Brano fornito:
<<<<
Nello specifico, il focus del workshop era valutare la possibilità del 3D manufacturing: dopo il workshop, si è concretizzata la partnership emersa come soluzione durante il progetto.
Rispetto a quanto emerso nel workshop, sono state ad oggi applicate solo una piccola parte delle action del 7 step finali: la maggior parte di queste idee sono complesse da mettere in pratica, quindi conviene periodicamente intervenire tramite il supporto di Facilitatori come voi sull’implementazione di priorità.

E.C.: Come è cambiata la sua visione del business a seguito del progetto? In che misura le tecniche implementate hanno cambiato il modo di affrontare nuovi progetti/ idee?
M.M.: Il workshop ci ha permesso di acquisire un nuovo approccio, rapido e sperimentale, già utilizzato di fronte a nuove opportunità. È una sana abitudine da utilizzare per tutte le novità.
Per esempio, oggi che viviamo l’emergenza COVID-19, abbiamo applicato parte del metodo concentrandoci sulla prototipazione di un nuovo Business Model Canvas.
La sfida principale è far diventare il metodo, che normalmente nello spirito dell’imprenditore è inconscio, consapevole. La sensibilità è già presente nell’imprenditore: il workshop, con l’apprendimento del metodo, ha reso formale ciò che prima era destrutturato.

E.C.: Ritiene che le tecniche di Design Thinking possano essere applicate ad altre tematiche in azienda? Questo approccio metodologico può essere adottato da tutte le tipologie di aziende o sono necessari alcuni requisiti particolari?
>>>>
Dati mostrati:
<<<<
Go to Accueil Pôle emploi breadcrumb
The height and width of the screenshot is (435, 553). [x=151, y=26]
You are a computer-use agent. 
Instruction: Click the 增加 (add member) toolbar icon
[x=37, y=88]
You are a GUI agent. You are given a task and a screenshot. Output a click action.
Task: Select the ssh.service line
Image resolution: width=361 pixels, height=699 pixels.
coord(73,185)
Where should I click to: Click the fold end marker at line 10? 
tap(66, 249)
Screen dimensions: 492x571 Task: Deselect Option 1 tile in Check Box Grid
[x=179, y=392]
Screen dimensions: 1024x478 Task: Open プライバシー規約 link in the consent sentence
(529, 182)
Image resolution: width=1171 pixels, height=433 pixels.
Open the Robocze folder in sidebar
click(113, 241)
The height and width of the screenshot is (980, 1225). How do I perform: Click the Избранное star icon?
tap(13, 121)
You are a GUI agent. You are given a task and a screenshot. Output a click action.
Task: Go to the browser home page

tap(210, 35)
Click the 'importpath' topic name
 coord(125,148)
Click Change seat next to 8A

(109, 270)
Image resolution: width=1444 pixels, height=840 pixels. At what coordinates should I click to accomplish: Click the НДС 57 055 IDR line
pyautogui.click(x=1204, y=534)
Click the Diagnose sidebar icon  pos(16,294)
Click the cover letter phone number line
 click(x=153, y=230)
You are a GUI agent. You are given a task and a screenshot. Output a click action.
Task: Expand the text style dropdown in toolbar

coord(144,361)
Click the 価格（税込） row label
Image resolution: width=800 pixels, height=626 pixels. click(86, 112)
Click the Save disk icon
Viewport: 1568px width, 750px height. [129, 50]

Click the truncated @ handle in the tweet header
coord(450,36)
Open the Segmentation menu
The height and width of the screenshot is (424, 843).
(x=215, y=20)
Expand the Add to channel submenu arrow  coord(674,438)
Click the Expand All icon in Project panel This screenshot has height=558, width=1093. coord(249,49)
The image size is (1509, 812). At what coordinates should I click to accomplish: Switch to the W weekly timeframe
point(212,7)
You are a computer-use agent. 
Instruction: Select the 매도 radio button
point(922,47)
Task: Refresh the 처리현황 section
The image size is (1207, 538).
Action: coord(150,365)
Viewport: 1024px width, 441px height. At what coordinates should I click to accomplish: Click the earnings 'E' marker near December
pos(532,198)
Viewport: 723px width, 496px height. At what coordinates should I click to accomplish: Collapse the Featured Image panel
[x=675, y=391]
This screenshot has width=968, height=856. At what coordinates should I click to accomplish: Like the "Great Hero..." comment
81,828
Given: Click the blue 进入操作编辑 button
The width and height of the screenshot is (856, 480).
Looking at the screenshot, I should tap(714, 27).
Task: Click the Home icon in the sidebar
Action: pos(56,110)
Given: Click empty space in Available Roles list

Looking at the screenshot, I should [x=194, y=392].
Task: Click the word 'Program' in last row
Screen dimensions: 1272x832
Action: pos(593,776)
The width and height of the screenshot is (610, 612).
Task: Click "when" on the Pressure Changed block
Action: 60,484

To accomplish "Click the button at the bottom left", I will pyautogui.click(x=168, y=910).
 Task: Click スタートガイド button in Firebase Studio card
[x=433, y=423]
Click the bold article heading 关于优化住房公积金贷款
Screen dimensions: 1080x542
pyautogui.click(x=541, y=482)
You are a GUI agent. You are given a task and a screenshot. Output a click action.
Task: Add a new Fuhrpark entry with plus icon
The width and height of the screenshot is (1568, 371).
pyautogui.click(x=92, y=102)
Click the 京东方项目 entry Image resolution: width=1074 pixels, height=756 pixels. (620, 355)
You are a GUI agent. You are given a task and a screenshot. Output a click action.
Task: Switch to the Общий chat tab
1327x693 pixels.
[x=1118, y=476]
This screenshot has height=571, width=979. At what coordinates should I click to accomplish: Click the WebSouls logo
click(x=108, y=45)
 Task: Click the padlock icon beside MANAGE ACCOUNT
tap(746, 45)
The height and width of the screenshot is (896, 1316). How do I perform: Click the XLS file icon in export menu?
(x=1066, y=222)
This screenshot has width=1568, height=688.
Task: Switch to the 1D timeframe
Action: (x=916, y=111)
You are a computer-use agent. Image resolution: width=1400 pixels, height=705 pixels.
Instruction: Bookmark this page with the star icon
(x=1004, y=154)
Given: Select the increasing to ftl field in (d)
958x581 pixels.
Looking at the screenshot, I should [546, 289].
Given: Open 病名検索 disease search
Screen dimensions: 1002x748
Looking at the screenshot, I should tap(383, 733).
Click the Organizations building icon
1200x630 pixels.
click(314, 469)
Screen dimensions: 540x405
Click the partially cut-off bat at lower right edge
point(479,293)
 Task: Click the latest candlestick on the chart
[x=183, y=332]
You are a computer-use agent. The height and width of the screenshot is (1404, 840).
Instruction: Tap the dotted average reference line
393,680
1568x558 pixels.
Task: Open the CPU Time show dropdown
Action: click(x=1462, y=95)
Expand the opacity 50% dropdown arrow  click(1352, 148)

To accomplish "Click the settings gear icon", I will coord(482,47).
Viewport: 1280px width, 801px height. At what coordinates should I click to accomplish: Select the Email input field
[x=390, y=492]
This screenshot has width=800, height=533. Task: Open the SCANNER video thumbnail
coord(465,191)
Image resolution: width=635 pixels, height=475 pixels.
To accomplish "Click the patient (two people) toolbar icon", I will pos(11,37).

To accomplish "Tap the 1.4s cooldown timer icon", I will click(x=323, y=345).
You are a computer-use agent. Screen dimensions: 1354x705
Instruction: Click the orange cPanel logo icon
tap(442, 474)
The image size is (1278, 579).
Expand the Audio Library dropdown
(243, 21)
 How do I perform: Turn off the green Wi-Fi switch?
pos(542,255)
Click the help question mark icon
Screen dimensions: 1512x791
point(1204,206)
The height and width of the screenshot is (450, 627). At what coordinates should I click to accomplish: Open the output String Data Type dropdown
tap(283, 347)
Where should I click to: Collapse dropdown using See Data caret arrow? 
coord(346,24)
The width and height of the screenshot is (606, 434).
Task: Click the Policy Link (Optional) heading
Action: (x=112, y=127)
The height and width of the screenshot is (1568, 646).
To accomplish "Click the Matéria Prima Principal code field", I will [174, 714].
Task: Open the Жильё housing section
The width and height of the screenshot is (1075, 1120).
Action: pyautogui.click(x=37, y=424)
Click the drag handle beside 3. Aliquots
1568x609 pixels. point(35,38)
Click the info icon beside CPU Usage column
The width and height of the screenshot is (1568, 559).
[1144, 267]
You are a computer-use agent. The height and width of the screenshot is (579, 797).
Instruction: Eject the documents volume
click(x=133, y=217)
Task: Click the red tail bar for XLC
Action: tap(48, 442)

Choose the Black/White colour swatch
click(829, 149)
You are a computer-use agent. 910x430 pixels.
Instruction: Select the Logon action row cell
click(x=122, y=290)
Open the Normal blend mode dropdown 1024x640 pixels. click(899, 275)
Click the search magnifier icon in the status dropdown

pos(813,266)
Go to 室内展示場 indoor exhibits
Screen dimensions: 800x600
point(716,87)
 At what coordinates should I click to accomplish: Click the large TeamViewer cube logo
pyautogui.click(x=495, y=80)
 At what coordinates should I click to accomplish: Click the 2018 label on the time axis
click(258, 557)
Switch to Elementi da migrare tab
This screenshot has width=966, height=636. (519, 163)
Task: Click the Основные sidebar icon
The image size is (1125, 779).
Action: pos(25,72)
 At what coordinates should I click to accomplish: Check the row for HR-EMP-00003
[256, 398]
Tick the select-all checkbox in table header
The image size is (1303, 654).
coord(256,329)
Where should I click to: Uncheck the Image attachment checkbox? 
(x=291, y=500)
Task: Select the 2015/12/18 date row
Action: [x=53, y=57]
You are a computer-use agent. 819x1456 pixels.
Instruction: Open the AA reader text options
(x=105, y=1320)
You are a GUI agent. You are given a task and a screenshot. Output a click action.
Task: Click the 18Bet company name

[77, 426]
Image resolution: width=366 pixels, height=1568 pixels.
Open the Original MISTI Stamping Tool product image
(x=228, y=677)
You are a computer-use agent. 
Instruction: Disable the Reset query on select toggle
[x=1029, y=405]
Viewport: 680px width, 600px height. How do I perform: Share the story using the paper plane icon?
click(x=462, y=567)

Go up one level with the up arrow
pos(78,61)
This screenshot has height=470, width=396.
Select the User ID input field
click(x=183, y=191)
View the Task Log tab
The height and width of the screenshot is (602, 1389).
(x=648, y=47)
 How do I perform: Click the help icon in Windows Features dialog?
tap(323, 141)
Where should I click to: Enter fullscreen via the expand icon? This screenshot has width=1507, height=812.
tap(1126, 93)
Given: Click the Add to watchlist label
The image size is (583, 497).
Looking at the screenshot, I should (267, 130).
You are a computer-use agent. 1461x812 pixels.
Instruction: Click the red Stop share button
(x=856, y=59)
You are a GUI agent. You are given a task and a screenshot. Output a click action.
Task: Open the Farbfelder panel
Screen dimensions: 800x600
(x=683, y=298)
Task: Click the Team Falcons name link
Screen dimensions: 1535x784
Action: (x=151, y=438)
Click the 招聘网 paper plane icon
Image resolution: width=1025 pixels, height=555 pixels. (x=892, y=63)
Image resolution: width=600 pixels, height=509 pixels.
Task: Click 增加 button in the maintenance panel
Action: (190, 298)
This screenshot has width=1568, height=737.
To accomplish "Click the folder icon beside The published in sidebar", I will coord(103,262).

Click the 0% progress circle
>>>>
Cosa fare:
1. Rispondi in base all'intervista sul workshop.
(a) Qual era il focus del workshop?
(b) Su che cosa ci si è concentrati applicando parte del metodo durante l'emergenza COVID-19?
(c) Che tipo di approccio ha permesso di acquisire il workshop?
2. Trascrivi il passo dell'intervista sul workshop compreso tra "La sfida principale" e "prima era destrutturato.", estremi inclusi.
3. Porta avanti l'intervista sul workshop a partire dal punto in cui si interrompe.
Le voci costituiscono materiale separato dal brano.

Risultati:
1.
(a) Valutare la possibilità del 3D manufacturing.
(b) Sulla prototipazione di un nuovo Business Model Canvas.
(c) Un nuovo approccio, rapido e sperimentale.

2.
La sfida principale è far diventare il metodo, che normalmente nello spirito dell’imprenditore è inconscio, consapevole. La sensibilità è già presente nell’imprenditore: il workshop, con l’apprendimento del metodo, ha reso formale ciò che prima era destrutturato.

3.
M.M.: Un workshop di questo genere è maggiormente sostenibile per attività direzionali e strategiche. L’approccio di Design Thinking è in grado di essere trasversale, quindi alcuni piccoli focus su altre attività. Requisito particolare? Solo la testa dell’imprenditore. Non serve altro.

E.C.: Come paragona il processo e l’approccio utilizzato nel Design Thinking (co-design, contenuti partecipati) con la Consulenza più tradizionale (top-down)? Ha esperienze da condividere in merito?
M.M.: La differenza più evidente è la dimensione del “fare” e non del semplice ascolto e conseguente applicazione. La sperimentazione rimane più insita nella persona; l’obiettivo è che il cliente diventi autonomo, rispetto ad una consulenza più tradizionale.
La sperimentazione consente di far emergere molti contenuti inaspettati e, soprattutto, è il cliente che trova la soluzione da se, se affiancato e stimolato in modo ottimale dal Facilitatore / Consulente.

E.C.: Provi a pensare ad un progetto che ha affrontato con una consulenza tradizionale. 
Ritiene si potesse affrontare anche con tecniche di Design Thinking? Se sì, crede che in quel caso, i risultati sarebbero stati migliori / diversi / analoghi?
M.M.: La parte tecnico-finanziaria va necessariamente affrontata in maniera tradizionale. Ogni strumento ha la sua specificità. La visione dei due metodi deve essere complementare: la parte strategica e di concept può essere affrontata in maniera innovativa e con un percorso di Design Thinking, quella più finanziaria invece la vedo gestibile con metodi più tradizionali; i due metodi si completano.

E.C.: Oltre a ciò che abbiamo precedentemente trattato, c’è qualcosa che vorrebbe aggiungere relativamente alla sua esperienza?
M.M.: Ai fini della corretta applicazione del metodo, è necessario con il cliente andare maggiormente sul contenuto e conoscere gli aspetti su cui ha maggiore difficoltà.
Essendo un “processo”, la sua rigidità può limitarne la comprensione ed è importante essere accompagnati in questo cammino.

 

Possiamo quindi dire che l’obiettivo ultimo di un approccio consulenziale innovativo è di incentivare una partecipazione attiva del cliente, per permettergli di interiorizzare metodi e approcci con il fine di essere poi autonomi, salvo sporadici interventi di aggiornamento e supporto.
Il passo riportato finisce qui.